Only the lines that hold the word "settings" are wanted from this listing.

--------------------

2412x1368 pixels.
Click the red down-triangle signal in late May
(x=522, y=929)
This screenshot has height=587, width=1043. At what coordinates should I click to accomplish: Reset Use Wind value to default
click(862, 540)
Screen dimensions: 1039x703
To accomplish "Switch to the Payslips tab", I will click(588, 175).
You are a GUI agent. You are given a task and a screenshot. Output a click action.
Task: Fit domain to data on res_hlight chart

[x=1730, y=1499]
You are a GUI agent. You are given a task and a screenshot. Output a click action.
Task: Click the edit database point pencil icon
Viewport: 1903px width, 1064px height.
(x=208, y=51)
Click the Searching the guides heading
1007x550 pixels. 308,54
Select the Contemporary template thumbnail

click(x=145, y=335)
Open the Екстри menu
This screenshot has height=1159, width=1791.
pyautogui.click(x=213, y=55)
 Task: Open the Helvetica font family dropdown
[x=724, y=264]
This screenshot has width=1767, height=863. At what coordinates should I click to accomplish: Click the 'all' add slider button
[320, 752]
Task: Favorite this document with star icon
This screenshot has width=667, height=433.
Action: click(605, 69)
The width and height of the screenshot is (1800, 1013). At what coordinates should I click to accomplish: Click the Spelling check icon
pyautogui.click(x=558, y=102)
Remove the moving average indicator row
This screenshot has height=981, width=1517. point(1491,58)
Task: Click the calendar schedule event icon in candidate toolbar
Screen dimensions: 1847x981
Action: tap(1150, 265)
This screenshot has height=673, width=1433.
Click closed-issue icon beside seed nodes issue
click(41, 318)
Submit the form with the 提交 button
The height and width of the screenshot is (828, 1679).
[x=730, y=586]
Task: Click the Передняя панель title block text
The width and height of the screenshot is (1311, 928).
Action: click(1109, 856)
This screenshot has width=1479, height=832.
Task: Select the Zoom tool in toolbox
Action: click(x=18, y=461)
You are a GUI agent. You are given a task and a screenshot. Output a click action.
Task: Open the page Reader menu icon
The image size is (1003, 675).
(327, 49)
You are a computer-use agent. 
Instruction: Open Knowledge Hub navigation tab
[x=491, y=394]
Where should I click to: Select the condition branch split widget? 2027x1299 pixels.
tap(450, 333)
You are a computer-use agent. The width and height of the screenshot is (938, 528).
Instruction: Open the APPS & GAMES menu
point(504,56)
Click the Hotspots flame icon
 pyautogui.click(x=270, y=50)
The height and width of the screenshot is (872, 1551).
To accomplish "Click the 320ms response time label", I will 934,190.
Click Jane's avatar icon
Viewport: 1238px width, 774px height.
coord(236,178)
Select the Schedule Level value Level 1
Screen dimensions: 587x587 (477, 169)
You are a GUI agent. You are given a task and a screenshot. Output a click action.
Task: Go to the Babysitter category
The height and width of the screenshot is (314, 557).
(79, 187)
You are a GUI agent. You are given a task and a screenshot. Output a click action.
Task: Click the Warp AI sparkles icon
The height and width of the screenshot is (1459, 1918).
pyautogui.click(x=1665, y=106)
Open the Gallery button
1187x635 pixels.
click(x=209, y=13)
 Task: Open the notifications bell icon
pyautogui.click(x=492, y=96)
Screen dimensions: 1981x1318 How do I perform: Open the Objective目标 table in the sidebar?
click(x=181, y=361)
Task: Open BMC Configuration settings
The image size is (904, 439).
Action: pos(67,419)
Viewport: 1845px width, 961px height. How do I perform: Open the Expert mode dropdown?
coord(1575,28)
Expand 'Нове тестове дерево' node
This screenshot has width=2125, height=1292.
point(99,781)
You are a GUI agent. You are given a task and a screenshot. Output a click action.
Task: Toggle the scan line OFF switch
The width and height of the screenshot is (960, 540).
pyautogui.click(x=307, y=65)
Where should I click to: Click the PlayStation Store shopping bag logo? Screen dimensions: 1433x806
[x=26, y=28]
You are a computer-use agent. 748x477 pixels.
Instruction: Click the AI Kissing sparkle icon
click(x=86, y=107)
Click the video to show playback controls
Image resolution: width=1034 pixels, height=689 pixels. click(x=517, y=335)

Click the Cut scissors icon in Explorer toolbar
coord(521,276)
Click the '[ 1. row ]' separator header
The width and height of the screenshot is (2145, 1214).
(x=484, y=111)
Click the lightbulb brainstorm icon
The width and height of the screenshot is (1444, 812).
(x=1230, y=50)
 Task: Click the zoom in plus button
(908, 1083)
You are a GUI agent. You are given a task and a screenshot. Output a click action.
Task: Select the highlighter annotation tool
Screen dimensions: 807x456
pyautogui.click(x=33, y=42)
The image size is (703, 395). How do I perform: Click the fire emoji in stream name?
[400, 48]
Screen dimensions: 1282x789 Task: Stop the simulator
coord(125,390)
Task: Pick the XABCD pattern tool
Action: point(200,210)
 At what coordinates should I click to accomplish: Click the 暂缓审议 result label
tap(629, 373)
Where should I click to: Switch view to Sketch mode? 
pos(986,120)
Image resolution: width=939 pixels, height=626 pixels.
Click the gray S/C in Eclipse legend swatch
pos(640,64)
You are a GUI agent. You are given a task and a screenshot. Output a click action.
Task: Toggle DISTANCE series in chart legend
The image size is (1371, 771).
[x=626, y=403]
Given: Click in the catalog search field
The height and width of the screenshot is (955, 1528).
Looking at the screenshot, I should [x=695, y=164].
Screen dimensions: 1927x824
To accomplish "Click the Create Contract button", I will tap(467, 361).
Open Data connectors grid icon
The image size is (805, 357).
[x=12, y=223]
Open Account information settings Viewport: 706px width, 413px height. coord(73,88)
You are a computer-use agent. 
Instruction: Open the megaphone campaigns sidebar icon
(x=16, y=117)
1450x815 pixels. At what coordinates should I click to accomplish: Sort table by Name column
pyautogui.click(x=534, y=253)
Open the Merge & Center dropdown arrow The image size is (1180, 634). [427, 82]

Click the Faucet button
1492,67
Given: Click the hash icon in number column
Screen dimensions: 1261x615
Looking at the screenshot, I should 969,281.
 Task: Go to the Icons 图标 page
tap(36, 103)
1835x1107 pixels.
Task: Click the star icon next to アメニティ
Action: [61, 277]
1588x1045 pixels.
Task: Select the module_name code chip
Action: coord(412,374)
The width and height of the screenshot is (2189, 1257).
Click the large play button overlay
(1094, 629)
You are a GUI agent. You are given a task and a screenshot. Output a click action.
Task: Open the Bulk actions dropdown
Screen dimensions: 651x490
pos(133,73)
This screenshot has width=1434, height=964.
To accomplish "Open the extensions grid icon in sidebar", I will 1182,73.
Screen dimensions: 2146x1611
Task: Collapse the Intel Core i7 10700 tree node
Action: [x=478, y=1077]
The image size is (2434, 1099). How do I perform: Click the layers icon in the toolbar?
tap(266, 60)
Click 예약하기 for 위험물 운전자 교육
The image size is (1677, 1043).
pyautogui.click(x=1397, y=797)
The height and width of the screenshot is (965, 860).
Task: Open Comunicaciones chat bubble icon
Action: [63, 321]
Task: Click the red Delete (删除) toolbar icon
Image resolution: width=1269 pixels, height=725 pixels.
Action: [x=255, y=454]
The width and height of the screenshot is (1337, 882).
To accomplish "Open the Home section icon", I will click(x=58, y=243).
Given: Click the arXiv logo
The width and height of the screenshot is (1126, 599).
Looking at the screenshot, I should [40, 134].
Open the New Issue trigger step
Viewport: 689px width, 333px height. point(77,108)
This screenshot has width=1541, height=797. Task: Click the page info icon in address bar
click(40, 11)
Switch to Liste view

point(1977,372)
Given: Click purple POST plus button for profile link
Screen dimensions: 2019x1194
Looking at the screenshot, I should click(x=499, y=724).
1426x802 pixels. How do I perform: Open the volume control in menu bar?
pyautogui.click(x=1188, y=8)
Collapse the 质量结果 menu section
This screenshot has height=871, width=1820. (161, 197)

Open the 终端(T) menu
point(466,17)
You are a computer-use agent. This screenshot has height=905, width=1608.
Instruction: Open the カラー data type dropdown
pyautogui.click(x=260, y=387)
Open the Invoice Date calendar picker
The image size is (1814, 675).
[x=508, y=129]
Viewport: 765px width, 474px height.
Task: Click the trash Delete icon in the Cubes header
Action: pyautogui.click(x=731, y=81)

--------------------

| SOLUTION FOR THIS EXERCISE |
Task: Open BMC Configuration settings
Open Account information settings Viewport: 706px width, 413px height. coord(73,88)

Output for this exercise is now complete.